DESCRIPTION OF THE TASK :: Please reproduce the listing below, swapping "Open" for "Launch" everywhere it occurs and leaving everything else unchanged.

Part of a data file:
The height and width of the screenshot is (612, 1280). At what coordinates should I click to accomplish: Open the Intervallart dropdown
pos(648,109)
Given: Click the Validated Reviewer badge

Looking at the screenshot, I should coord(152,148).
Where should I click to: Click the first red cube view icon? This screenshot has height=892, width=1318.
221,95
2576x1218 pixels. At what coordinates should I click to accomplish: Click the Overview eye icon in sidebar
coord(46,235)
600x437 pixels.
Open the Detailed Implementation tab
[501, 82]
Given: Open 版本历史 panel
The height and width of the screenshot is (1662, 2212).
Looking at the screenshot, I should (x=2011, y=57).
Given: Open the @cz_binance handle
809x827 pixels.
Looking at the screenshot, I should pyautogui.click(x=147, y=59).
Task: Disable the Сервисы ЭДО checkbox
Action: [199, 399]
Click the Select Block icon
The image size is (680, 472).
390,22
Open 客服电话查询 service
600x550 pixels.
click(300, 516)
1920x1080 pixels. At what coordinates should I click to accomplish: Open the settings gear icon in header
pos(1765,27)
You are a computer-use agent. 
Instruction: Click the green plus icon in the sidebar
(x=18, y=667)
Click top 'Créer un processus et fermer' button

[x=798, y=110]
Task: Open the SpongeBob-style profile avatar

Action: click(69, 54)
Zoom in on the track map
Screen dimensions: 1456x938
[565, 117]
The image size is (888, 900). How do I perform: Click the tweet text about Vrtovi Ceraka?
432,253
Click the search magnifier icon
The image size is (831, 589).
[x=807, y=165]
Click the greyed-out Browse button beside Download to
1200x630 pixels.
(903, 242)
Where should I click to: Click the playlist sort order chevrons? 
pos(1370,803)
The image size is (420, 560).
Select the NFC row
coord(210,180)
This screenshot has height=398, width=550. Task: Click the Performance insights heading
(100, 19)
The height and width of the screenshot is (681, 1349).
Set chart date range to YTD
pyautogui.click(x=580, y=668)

ANSWER BELOW ::
The height and width of the screenshot is (612, 1280). At what coordinates should I click to accomplish: Launch the Intervallart dropdown
pos(648,109)
Given: Click the Validated Reviewer badge

Looking at the screenshot, I should coord(152,148).
Where should I click to: Click the first red cube view icon? This screenshot has height=892, width=1318.
221,95
2576x1218 pixels. At what coordinates should I click to accomplish: Click the Overview eye icon in sidebar
coord(46,235)
600x437 pixels.
Launch the Detailed Implementation tab
[501, 82]
Given: Launch 版本历史 panel
The height and width of the screenshot is (1662, 2212).
Looking at the screenshot, I should (x=2011, y=57).
Given: Launch the @cz_binance handle
809x827 pixels.
Looking at the screenshot, I should pyautogui.click(x=147, y=59).
Task: Disable the Сервисы ЭДО checkbox
Action: [199, 399]
Click the Select Block icon
The image size is (680, 472).
390,22
Launch 客服电话查询 service
600x550 pixels.
click(300, 516)
1920x1080 pixels. At what coordinates should I click to accomplish: Launch the settings gear icon in header
pos(1765,27)
You are a computer-use agent. 
Instruction: Click the green plus icon in the sidebar
(x=18, y=667)
Click top 'Créer un processus et fermer' button

[x=798, y=110]
Task: Launch the SpongeBob-style profile avatar

Action: click(69, 54)
Zoom in on the track map
Screen dimensions: 1456x938
[565, 117]
The image size is (888, 900). How do I perform: Click the tweet text about Vrtovi Ceraka?
432,253
Click the search magnifier icon
The image size is (831, 589).
[x=807, y=165]
Click the greyed-out Browse button beside Download to
1200x630 pixels.
(903, 242)
Where should I click to: Click the playlist sort order chevrons? 
pos(1370,803)
The image size is (420, 560).
Select the NFC row
coord(210,180)
This screenshot has height=398, width=550. Task: Click the Performance insights heading
(100, 19)
The height and width of the screenshot is (681, 1349).
Set chart date range to YTD
pyautogui.click(x=580, y=668)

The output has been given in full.